Last night’s Atlanta Symphony Orchestra concert wasn’t for me. It featured two pieces that I wasn’t that interested in hearing. The first was Shostakovich’s 15th Symphony, which received a lengthy, though interesting, introduction by Principal Guest Conductor Donald Runnicles. I really appreciate the effort he goes through to help audiences engage with the works he’s playing. It didn’t help me with this symphony, though. I’ve always felt that it was a a bit of an incomplete patchwork of a piece full of quotations that sound like they want to tell a story but don’t quite know what to say. I also think that the orchestration could be a bit more interesting in one direction or another. Last night’s performance made me feel like more attention was paid to certain parts than others, though I’m not entirely sure if it would be the fault of the composition or the performance. One bright spot were the soloists: most of them were excellent and truly a joy to hear.

The other piece on the program was this year’s performance of Tchaikovsky’s highly over-performed violin concerto. I’m tired of this piece but this particular performance with soloist James Ehnes was in a style that I don’t enjoy. When I first heard the piece many moons ago, I remember thinking that it would be really good if someone would deconcertoize it: I liked the parts for orchestra but not so much the whiz-bang violin part.
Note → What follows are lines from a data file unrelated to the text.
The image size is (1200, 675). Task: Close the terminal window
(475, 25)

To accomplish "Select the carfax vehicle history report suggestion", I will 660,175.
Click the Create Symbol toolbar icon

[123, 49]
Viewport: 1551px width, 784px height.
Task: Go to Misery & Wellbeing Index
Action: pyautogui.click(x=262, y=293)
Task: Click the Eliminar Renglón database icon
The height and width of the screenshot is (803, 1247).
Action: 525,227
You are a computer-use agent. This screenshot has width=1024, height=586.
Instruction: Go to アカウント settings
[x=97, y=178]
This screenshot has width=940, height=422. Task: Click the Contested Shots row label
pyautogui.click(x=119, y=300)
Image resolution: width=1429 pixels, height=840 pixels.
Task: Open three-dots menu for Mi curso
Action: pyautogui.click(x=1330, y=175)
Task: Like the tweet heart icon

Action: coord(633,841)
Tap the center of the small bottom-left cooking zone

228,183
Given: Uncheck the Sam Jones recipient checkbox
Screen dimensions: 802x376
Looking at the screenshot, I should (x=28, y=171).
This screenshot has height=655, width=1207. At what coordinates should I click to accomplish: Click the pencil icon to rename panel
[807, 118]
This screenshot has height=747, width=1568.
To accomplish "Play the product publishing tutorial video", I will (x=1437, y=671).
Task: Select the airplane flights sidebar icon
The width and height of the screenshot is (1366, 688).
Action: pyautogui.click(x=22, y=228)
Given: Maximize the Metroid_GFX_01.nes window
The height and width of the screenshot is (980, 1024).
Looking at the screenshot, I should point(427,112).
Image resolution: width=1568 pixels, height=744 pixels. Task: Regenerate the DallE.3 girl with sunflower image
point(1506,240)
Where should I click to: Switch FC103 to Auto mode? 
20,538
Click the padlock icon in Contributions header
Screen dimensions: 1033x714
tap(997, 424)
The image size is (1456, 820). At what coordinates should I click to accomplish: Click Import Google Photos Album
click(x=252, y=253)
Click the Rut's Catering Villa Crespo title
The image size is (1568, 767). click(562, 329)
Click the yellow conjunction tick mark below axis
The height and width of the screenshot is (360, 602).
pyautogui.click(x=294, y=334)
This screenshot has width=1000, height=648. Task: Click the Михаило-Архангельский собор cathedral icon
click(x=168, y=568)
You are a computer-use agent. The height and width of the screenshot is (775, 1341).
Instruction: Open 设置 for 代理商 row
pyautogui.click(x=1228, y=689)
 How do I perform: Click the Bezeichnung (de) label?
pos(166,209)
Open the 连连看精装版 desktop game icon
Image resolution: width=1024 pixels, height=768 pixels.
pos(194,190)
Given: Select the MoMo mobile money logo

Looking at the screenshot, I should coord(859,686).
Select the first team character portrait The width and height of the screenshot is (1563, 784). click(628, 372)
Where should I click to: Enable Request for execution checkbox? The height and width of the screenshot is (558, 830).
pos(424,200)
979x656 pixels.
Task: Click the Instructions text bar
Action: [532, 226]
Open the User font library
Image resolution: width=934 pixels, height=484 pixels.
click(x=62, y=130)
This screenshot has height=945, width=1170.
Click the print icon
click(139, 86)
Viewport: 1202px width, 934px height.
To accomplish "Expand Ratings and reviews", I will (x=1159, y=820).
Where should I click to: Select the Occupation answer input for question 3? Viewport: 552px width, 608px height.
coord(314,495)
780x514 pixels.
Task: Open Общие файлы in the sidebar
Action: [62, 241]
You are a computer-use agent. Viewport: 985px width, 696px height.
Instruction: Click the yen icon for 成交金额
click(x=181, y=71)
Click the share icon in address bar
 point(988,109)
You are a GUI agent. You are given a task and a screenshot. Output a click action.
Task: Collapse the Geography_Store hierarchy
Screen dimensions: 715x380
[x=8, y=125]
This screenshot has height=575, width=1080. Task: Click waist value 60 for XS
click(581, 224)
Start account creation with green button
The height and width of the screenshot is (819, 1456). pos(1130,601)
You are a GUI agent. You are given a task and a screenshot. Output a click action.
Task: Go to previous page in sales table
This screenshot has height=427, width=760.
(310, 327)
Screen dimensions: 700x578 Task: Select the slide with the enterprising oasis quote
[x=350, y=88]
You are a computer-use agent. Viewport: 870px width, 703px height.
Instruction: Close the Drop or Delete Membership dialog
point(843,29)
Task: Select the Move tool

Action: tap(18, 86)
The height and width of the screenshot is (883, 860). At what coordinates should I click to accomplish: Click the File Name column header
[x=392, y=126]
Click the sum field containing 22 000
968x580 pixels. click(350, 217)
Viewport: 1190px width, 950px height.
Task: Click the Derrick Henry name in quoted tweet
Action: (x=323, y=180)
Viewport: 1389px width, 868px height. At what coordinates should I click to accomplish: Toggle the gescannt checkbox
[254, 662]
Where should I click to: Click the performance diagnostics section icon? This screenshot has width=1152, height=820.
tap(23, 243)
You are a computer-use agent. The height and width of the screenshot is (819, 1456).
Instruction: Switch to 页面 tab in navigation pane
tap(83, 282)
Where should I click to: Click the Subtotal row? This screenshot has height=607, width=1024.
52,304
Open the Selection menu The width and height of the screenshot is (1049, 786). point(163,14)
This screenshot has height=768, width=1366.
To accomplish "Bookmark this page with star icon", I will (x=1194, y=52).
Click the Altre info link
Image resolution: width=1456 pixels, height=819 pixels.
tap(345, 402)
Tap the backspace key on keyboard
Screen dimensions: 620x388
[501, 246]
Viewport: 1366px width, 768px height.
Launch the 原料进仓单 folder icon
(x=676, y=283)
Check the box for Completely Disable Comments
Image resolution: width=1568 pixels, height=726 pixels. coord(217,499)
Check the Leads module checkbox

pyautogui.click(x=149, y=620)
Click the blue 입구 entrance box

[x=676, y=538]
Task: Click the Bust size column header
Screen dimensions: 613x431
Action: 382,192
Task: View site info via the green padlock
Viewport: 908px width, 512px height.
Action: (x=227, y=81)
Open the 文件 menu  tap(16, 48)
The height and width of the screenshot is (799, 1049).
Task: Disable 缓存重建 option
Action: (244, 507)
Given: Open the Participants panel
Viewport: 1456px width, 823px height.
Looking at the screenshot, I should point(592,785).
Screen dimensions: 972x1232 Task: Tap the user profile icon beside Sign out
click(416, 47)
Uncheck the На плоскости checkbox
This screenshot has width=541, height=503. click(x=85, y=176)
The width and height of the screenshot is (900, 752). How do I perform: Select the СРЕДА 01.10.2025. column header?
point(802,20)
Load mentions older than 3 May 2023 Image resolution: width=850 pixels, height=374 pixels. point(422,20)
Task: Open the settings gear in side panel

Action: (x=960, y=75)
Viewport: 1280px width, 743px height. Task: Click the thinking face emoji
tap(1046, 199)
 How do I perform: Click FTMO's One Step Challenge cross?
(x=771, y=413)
Eventually I heard some amazing violinists bring some life to the solo part so that it had a bit more musicality and feeling to it to go along with the speed and showiness. I don’t know enough about music to explain what the musicians are doing when they do this, but it seemed that there had a been a shift in the way the piece was interpreted and most performers performed it in a way that I found pleasing. This particular performance was more akin to those ones that I heard years ago that I didn’t enjoy: very fast and incredibly impressive for the technique but too dry in comparison with the orchestra part. It’s not bad – Ehnes’ playing was genuinely impressive – but it’s just not for me. To top it off, I felt that Runnicles focused more on giving the piece the speed that made Ehnes playing so impressive than giving the piece some feeling.